Evaluation of effects of dietary carbohydrate on formation of struvite crystals in urine and macromineral balance in clinically normal cats.

OBJECTIVE: To evaluate effects of dietary carbohydrate on urine volume; struvite crystal formation; and calcium, phosphorus, and magnesium balance in clinically normal cats. ANIMALS: 21 healthy adult cats (15 sexually intact males and 6 sexually intact females). PROCEDURE: Diets containing no carbohydrate source (control diet), control plus starch, or control plus fiber were given in a 3 X 3 Latin-square design. The diets were available ad libitum in study 1 (n = 12) and given under restrictions in study 2 (9) to equalize daily intakes of crude protein among the 3 groups. Formation of struvite crystals and balance of calcium, phosphorus, and magnesium were measured. RESULTS: Urine volume was lower in the starch group and fiber group in study 1, whereas no differences were detected among the groups in study 2. Urinary pH and struvite activity product were higher in the starch group in both studies, and the fiber group also had higher struvite activity product in study 2. In both studies, urinary concentrations of HCl-insoluble sediment were higher in the starch group and fiber group. In the fiber group, a net loss of body calcium, phosphorus, and magnesium was detected in study 2. CONCLUSIONS AND CLINICAL RELEVANCE: Starch and fiber in diets potentially stimulate formation of struvite crystals. Hence, reducing dietary carbohydrate is desirable to prevent struvite urolith formation. In addition, a net loss of body calcium, phosphorus, and magnesium during feeding of the fiber diet suggests that dietary inclusion of insoluble fiber could increase macromineral requirements of cats.

Effects of a high-protein diet versus dietary supplementation with ammonium chloride on struvite crystal formation in urine of clinically normal cats.

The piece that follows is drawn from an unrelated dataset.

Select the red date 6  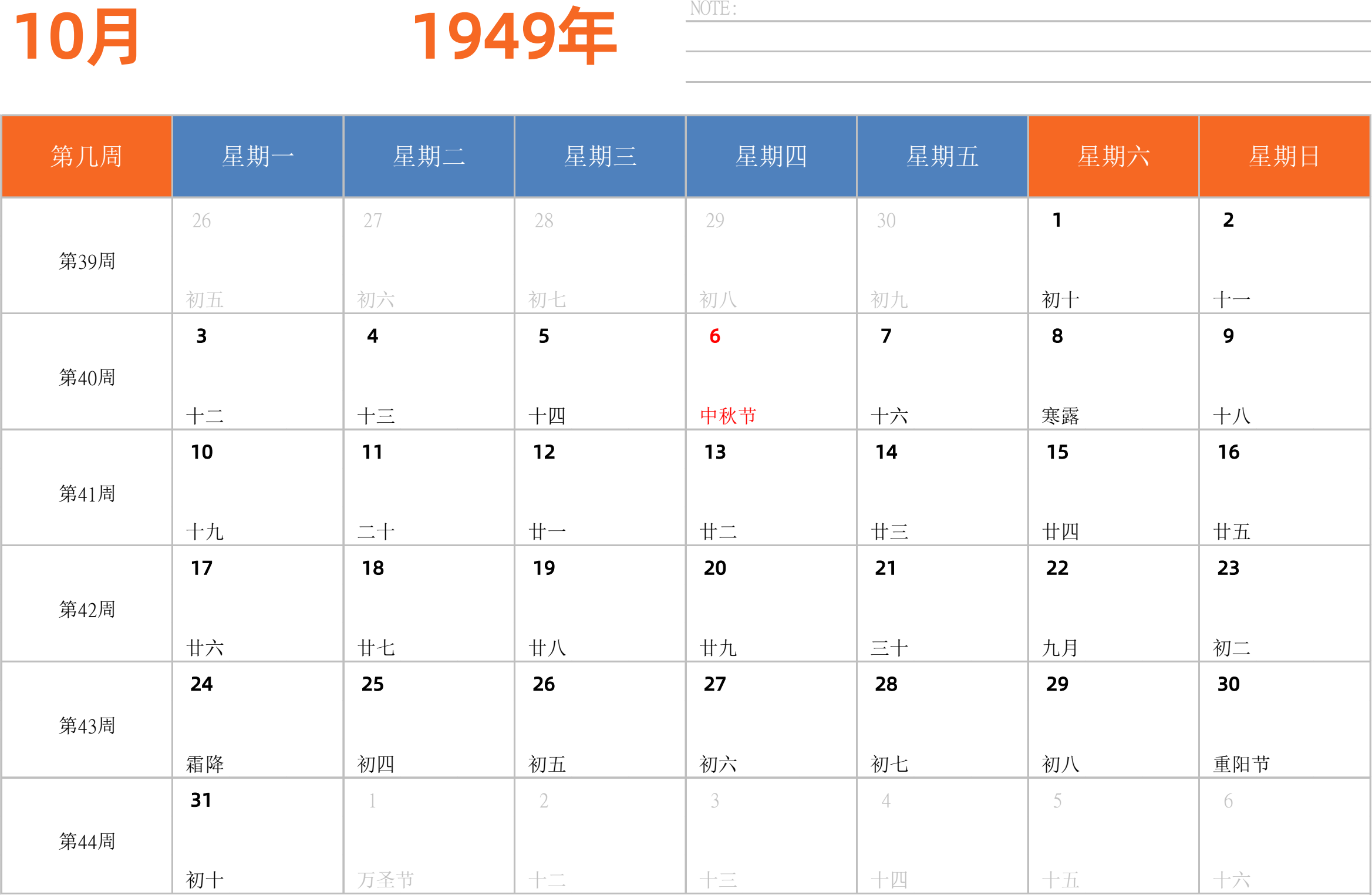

OBJECTIVE: To evaluate the effects of a high-protein diet versus dietary supplementation with ammonium chloride (NH4Cl) on struvite crystal formation in the urine of clinically normal cats by measuring the urine concentration of hydrochloric acid (HCl)-insoluble sediment, urine pH, struvite activity product (SAP), number of struvite crystals in urine, and urine volume. ANIMALS: 23 healthy adult cats. PROCEDURE: Urine was fractionated by centrifugation with subsequent extraction of the sediment with 1 N HCl (study 1). Diets containing either 29% crude protein or 55% crude protein were fed to cats in a crossover trial of 3 weeks/period (study 2). Diets supplemented with either sodium chloride (NaCl) or NH4Cl were fed, by use of a 3 x 3 Latin-square design with 3 wk/period (study 3). In studies 2 and 3, urine samples were collected for the last 7 days of each period. RESULTS: The HCl-insoluble sediment contained Tamm-Horsfall glycoprotein (THP; study 1). The high-protein diet (study 2) and dietary supplementation with NH4Cl (study 3) resulted in a decrease in urine pH, SAP, and the number of struvite crystals in urine. However, the high-protein diet decreased urine concentrations of HCl-insoluble sediment containing THP (study 2), in contrast to the NH4Cl supplementation that increased urine volume without a significant effect on the urine concentration of the HCl-insoluble sediment (study 3). CONCLUSIONS AND CLINICAL RELEVANCE: Our results indicate that compared with dietary supplementation with NH4Cl, the high-protein diet is preferable as a urine acidifier for the prevention of struvite crystal formation in clinically normal cats.